Market commentators may have painted a negative picture of emerging-market debt (EMD) in recent years, but the performance of the asset class has been remarkably resilient. Since the Lehman crisis in 2008, EMD has posted positive returns every year except in 2013. Not even the commodities crash in 2015 could derail the unswerving performance.
EM economies continue to develop for the better. The average credit rating in the local currency index is now investment grade. Debt levels are also low compared to developed-market nations, with debt-to-gross domestic product (GDP) of around 40-50% versus 100%, respectively. With meager returns on offer from cash and developed-market government bonds, EMD is an asset class that merits close attention.
But should you invest actively or passively in EMD? The “active or passive” debate is hardly new, and yet it’s still fiercely contested. Both strategies boast their own advantages. But when it comes to EMD, an increasingly complex and diverse market, the case for active management has arguably never been so strong.
1. It’s not all about the cost
Investors have become increasingly focused on fund fee structures in recent years. Typically, an actively managed fund will incur higher fees than one that is passively managed, and this additional cost acts as a drag on performance, hence the increasing popularity of the passive route.
But this may be a false economy. While exchange-traded funds (ETF) and index trackers generally have lower fees, investors need to question whether they are really worth it. Across the EMD universe, it can often be a case of “you get what you pay for,” and after-fee returns are what really matter.
While ETFs and index trackers generally have lower fees, investors need to question whether they are really worth it.
Not all EMD ETFs are low-cost either. Prospective buyers must look carefully at the expense ratio, with some new products charging over 1% in fees. This is not far off what many active managers charge for their experience, expertise and intelligence. It’s also considerably above the traditional market index ETF charge of around 0.2%.
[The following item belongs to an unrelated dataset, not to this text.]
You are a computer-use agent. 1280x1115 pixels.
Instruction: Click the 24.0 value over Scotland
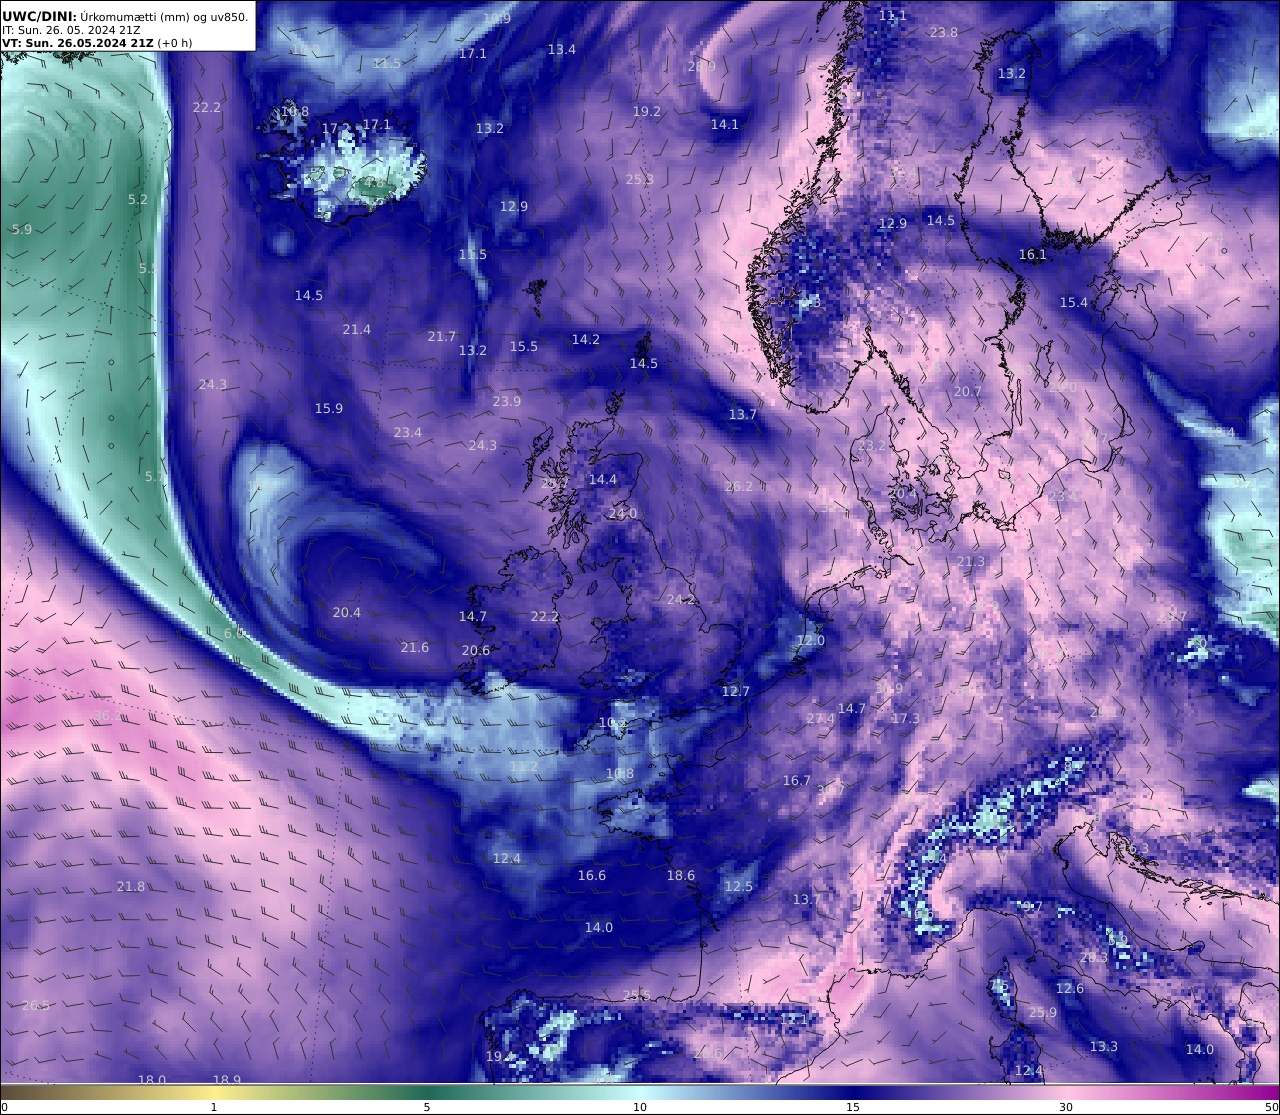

2. ETFs often invest in only a fraction of the EMD universe
Most EMD ETFs funds miss out on a huge proportion of investable assets. One of the largest funds invests only in U.S. dollar-denominated sovereign debt, meaning it misses out on nearly two-thirds of the sector’s investible universe. Another is unable to invest in roughly 45% of its benchmark as it excludes quasi-Sovereigns as well as the majority of country issuers within the index. These two funds – which, between them, control approximately 75% of the assets within EMD ETFs – offer no exposure to EM corporates or local currency debt, two sub-components of EMD that are expected to do well in the near term. This does not mean that either fund will perform poorly, but it does severely limit investors’ exposure to potentially lucrative segments of EMD.
3. A question of safety
There’s a perception that the lower cost of passive strategies somehow translates into lower risk. If anything, ETFs and index trackers are more vulnerable to market volatility: they are forced buyers when the market is rising, and forced sellers when it’s declining. Debt issued by EM governments and companies can often be harder to buy and sell, and losses can intensify when the market falls. It’s also worth noting that EMD ETF performance in a down market is relatively untested.
Conversely, active managers can prepare for such events. They can raise cash levels and/or manage the duration of the portfolio to provide a cushion.
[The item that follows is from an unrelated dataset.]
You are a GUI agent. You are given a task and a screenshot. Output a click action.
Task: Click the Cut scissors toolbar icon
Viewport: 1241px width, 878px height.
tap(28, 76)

4. Understanding benchmarks
Benchmarks are typically constructed using a market-cap or issuer-focused method. This skews investors to the most indebted governments and companies as they issue more bonds. Of the 65 country issuers in the JP Morgan Emerging Markets Bond Index Global, the top five issuers account for over 40% of the index, and the top ten make up 60%. Passive funds have no choice but to replicate the index, so there is a large amount of risk concentrated in a small number of issuers.
EMD has become an increasingly complex and diverse market that we believe requires an active approach. There is no one-size-fits-all approach to investing in this market, and certainly no “silver bullet.”
Flows into EMD ETFs have grown rapidly in recent years. During 2016, the area attracted inflows of $11.1 billion. Recent data from BlackRock revealed that, in the three months to the end of March, there were further inflows totaling $6.2 billon. Looking ahead, it is likely that ETFs and index trackers will continue to eat into active managers’ market share. But investors should recognize their limitations, which are likely to be exposed when volatility returns.
Fixed income securities are subject to certain risks including, but not limited to: interest rate (changes in interest rates may cause a decline in the market value of an investment), credit (changes in the financial condition of the issuer, borrower, counterparty, or underlying collateral), prepayment (debt issuers may repay or refinance their loans or obligations earlier than anticipated), call (some bonds allow the issuer to call a bond for redemption before it matures), and extension (principal repayments may not occur as quickly as anticipated, causing the expected maturity of a security to increase).
Foreign securities are more volatile, harder to price and less liquid than U.S. securities. They are subject to different accounting and regulatory standards, and political and economic risks. These risks are enhanced in emerging markets countries.